** DATA FOR ANALYSIS follows **

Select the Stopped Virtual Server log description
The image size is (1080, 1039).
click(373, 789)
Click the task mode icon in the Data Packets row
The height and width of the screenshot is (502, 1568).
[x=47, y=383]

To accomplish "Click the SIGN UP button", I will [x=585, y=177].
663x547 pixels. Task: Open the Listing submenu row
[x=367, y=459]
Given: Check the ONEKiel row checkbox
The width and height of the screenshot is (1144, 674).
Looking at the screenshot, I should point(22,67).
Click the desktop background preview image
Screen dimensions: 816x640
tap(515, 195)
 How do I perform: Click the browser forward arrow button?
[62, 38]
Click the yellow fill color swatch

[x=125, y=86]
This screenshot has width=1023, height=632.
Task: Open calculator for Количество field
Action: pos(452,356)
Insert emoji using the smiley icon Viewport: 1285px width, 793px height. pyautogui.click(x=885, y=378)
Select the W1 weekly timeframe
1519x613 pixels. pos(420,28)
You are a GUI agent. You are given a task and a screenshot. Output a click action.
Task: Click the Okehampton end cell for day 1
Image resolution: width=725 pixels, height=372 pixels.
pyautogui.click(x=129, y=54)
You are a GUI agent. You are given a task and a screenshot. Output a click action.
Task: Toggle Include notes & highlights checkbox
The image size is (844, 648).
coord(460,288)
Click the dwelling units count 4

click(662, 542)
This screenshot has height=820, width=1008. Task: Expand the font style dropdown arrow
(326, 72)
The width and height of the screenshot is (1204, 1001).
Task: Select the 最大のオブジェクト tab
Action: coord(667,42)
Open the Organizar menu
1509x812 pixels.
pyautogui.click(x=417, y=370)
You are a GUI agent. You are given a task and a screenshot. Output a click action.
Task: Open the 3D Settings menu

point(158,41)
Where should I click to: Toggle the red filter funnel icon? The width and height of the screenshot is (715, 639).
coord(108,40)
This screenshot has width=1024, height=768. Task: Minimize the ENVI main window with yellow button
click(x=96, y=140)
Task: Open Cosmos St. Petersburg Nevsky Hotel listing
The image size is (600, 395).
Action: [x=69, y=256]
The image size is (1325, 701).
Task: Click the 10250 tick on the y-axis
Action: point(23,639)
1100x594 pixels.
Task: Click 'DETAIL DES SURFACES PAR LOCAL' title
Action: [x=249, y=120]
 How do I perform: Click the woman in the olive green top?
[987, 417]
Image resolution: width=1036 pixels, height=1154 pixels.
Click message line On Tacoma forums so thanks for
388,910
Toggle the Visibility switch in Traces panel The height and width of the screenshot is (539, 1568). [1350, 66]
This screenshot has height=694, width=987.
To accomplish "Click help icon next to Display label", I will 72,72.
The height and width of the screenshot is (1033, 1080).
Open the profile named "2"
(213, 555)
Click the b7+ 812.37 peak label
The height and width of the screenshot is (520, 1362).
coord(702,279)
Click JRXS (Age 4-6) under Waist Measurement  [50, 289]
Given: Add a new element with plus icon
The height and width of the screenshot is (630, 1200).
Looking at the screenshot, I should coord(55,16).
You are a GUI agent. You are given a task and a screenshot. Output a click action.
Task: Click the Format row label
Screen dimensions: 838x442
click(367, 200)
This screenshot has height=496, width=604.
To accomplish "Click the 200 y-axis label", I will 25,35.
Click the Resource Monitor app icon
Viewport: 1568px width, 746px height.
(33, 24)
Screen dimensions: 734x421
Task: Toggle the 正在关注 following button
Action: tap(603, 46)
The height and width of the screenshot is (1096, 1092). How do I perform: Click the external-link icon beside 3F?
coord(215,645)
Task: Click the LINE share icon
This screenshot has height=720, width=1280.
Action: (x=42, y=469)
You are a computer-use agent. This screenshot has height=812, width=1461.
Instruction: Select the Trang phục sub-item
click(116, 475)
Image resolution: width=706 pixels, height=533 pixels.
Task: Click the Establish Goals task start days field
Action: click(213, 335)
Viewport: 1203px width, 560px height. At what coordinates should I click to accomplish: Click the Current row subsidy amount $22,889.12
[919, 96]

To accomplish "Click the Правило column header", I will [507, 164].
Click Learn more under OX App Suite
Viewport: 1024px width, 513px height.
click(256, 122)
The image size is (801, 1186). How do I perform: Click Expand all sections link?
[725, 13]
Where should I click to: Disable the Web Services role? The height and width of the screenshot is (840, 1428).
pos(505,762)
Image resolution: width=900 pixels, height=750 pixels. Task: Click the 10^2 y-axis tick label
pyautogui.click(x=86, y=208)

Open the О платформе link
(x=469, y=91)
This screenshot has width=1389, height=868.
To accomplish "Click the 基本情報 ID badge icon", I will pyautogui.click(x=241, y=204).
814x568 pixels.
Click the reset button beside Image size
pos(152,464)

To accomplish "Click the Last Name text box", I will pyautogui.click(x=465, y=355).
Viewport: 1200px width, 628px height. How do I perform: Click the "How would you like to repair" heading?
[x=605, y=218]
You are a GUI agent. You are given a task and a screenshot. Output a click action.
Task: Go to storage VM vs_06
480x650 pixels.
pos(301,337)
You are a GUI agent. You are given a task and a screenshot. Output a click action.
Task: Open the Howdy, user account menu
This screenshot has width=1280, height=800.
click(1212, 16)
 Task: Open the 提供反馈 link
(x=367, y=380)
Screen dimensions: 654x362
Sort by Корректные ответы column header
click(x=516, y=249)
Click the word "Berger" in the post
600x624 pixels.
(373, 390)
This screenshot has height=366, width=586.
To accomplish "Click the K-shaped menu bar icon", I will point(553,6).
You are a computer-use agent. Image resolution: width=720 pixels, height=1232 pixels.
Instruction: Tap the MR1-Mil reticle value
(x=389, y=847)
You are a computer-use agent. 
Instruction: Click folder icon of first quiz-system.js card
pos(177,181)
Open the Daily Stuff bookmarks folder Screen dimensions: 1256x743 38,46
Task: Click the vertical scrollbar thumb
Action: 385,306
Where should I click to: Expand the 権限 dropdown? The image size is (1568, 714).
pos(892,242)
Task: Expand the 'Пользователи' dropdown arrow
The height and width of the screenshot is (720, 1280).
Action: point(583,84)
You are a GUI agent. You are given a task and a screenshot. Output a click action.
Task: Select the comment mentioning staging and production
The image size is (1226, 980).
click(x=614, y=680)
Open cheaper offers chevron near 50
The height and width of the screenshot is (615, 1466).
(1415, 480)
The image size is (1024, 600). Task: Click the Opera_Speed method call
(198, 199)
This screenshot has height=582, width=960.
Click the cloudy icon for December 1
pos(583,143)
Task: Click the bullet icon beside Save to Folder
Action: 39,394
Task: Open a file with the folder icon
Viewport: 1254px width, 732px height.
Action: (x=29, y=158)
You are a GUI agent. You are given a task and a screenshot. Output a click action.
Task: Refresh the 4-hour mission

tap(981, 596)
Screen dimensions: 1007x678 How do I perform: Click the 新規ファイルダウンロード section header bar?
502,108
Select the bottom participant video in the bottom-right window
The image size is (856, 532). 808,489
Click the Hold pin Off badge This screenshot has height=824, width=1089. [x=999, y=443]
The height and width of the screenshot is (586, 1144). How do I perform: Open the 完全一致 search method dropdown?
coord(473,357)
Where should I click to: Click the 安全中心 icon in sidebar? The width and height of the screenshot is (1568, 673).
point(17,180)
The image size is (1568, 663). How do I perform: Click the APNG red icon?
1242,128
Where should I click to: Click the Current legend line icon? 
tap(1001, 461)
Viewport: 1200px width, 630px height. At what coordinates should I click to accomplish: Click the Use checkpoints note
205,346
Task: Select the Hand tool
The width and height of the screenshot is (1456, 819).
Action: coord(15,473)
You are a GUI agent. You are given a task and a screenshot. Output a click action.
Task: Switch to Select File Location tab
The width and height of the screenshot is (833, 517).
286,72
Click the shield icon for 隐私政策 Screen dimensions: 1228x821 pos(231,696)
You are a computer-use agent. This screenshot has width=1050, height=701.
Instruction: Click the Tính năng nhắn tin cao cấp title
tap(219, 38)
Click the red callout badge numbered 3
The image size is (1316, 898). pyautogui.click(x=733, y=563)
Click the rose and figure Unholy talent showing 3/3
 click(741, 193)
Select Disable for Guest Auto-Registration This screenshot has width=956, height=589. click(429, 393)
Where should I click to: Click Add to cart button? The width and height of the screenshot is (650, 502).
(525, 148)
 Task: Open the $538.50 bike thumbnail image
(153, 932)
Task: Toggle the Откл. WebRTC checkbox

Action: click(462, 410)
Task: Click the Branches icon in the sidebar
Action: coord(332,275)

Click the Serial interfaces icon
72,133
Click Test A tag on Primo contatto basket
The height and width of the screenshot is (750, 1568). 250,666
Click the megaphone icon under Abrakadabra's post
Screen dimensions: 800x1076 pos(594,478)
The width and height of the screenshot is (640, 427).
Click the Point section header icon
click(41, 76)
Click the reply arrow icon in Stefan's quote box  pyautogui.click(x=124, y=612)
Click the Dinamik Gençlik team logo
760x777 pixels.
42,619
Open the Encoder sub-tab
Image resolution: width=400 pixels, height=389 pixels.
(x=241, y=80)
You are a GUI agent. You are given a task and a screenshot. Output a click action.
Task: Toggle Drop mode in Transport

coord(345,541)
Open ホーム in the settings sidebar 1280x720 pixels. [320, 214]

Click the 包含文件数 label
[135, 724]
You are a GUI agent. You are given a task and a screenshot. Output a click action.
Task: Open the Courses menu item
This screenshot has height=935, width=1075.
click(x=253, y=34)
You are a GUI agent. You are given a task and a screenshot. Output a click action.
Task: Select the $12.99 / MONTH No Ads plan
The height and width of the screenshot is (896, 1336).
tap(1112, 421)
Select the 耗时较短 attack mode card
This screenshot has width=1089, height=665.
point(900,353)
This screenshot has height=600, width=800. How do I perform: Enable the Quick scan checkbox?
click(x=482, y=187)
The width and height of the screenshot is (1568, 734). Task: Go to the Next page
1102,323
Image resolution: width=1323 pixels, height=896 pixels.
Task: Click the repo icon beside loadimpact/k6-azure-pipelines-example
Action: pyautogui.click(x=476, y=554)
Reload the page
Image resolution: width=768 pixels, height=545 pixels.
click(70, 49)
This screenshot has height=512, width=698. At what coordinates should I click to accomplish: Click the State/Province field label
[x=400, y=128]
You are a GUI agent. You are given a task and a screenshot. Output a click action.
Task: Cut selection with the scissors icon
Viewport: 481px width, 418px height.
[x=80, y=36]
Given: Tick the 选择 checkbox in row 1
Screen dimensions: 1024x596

** End of DATA FOR ANALYSIS **

**PROBLEM DESCRIPTION:** Check each line above for the string "computer" and copy every line that has it.

**RESPONSE TO THE EXERCISE:**
You are a computer-use agent. This screenshot has height=812, width=1461.
You are a computer-use agent. Image resolution: width=720 pixels, height=1232 pixels.
You are a computer-use agent. 
You are a computer-use agent. This screenshot has width=1050, height=701.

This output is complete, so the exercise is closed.